Global Peace & Freedom
Fred Bernard Wood was a lifelong advocate for world peace. He did serve in the US Army Reserve Office Training Corps (Army ROTC) as an undergraduate at the University of California at Berkeley. After the Japanese attacks at Pearl Harbor on December 7th, 1941, Fred Bernard and his ROTC classmates were graduated early, and either commissioned in the active military duty or assigned to work with the military as civilians.
Fred Bernard was assigned by the US Army Signal Corps to work as a civilian on microwave radar at the Radiation Laboratory at the Massachusetts Institute of Technology, Cambridge, MA. At MIT, he worked closely with the US Army, US Army Air Force, and US Navy as well as civilian scientists and engineers, all as members of the radar team at MIT.
Notwithstanding this service to help defeat the Axis Powers, Fred Bernard was active in local and national peace movements from the immediate post-WWII period through the next several decades. Indeed, he was gravely concerned about the huge costs and adverse consequences of war, and that the work of scientists and engineers could be used to fuel the military-industrial complex rather than for promoting peaceful co-existence and the peaceful applications of science and technology.
Scientists in the Struggle
Fred Bernard struggled with the tensions felt by scientists who saw their work used for military purposes against the Nazi and Axis aggressors, but warned about the long term implications of using science for war. Many leading scientists felt likewise, including the likes of Albert Einstein, Norbert Weiner and others. Fred Bernard’s views were probably similar to those of Louis Ridenour, who also work on radar, and who argued in an Atlantic Monthly article (circa 1945) that scientists not only should support peaceful, as opposed to military, applications of science and technology, but should join the fight for peace itself.
The escalation of the Vietnam War and the Civil Rights Movement in the 1960s deepened Fred Bernard’s commitment to peace, albeit in his own way, during which time he sometimes used the pseudonym “Joaquin Murrieta.” For example, on September 24th, 1961, Fred Bernard sent a memorandum to the Peninsula Peace Center (San Francisco Bay Area) proposing a book on “Frontier Problems of Engineering Sociology.” The intended audience for the book was to be the “educated laymen who is interested in peace and freedom.” This was Fred Bernard’s avenue of contributing to what he hoped, in his heart, would be a “peace blitz” similar to that proposed in March 1962 by John McConnell of Oakland, CA.

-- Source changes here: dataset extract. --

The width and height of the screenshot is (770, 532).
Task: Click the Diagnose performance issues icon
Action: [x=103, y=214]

On October 7th, 1963 Fred Bernard sent a letter to the president of the Unitarian Universalist Association congratulating him on leading a contingent in the civil rights demonstration in Washington, D.C. in August 1963. Fred Bernard indicated his support for the demonstrators, but felt he could make a more effective personal contribution by working on a systems theory paper titles “Negentropy and the Concepts of Freedom, Democracy, and Justice”.
On December 10th, 1963, Fred Bernard wrote to Dr. Leo Szilard, Co-Chairman for the Board of the Council for a Livable World, bringing to Dr. Szilard’s attention Fred’s work on “Communications Theory and the Cause of Man”, as well as the negentropy paper. At the Time, Dr. Szilard was a Professor of Biophysics at the University of Chicago and had done related research on thermodynamics. Again, in Fred Bernard’s mind, his systems science research was his way of contributing to peace and freedom. However, Fred Bernard did separately make a small financial contribution to the Council in response to their fundraising letter. Fred Bernard was of modest means and could only make small financial donations to peace and freedom groups, but he consistently tried to make intellectual contributions, and was always looking for new ideas on advancing world peace.

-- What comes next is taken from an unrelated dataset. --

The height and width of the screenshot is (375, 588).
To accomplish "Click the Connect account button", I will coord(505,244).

One such idea was re-framing the peace movement as a government in exile, acting on behalf of humanity, as proposed by Alfred Hassler of the Fellowship of Reconciliation, another organization that Fred Bernard supported for decades.
As the Vietnam War escalated in the late 1960s, Fred Bernard actively participated in events at the San Jose Peace Center. He tried to be supportive of the student and faculty war opposition movement at UC Berkeley. On May 7th, 1970, in response to the invasion of Cambodia and the National Guard killings of student demonstrators at Kent State, the students and faculty in the UC Berkeley Department of Electrical Engineers issued a statement opposing the war in Southeast Asia and calling for anti-war mobilization. Similar protest actions were taken by numerous academic departments at Berkeley, as well as at campuses across the U.S.

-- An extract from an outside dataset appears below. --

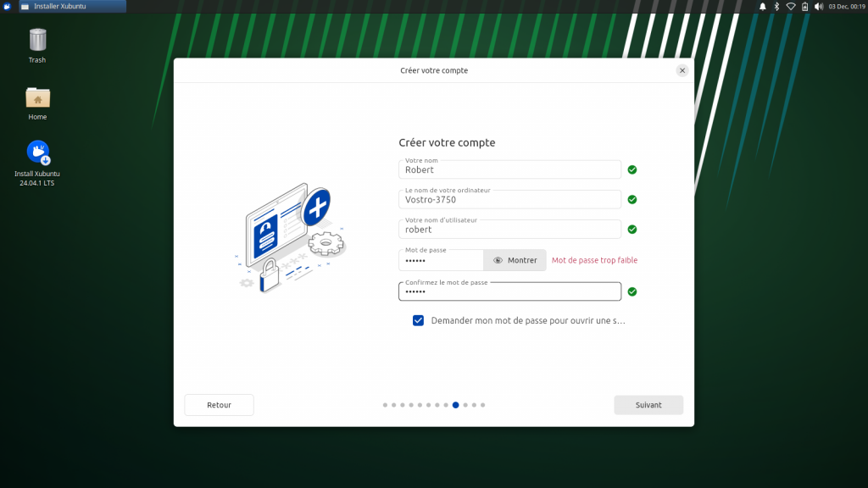This screenshot has width=868, height=488.
Task: Go back with the Retour button
Action: coord(219,405)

On May 11th, 1970, Fred Bernard responded by writing to the UC Berkeley electrical engineering students and faculty expressing sympathy with their war opposition. True to form, Fred Bernard used this to frame the issue in terms of the survival of civilization and the need for ethically and socially responsible behaviors, especially when it comes to use of science and technology. On May 14th, 1970 Professor Richard White responded to Fred Bernard with a letter of thanks and noting that on campus engineers are now getting involved both in the anti-war effort and in the interdisciplinary activities of the type advocated by Fred Bernard.
Fred Bernard also responded to the UC Berkeley Sociology Department’s anti-war statement and related mobilization actions, which included cancelling classes for the week of mobilizing. Fred Bernard’s letter of May 18th, 1970 provided a point-by-point response to the UC Berkeley Sociology Department resolution. Fred Bernard concurred that the U.S. should withdraw immediately from Southeast Asia, release all domestic political prisoners, and end racist foreign policy. Fred Bernard was not supportive of abolishing campus ROTC, in light of his positive experiences as an ROTC student decades earlier. Also, he was equivocal about abolishing weapons research on campus and instead limiting that work to unclassified projects as a compromise that would keep academic voices engaged with the military. As always, Fred Bernard was trying to balance all the considerations in arriving at his policy positions, but within the overall goal of achieving global peace and freedom.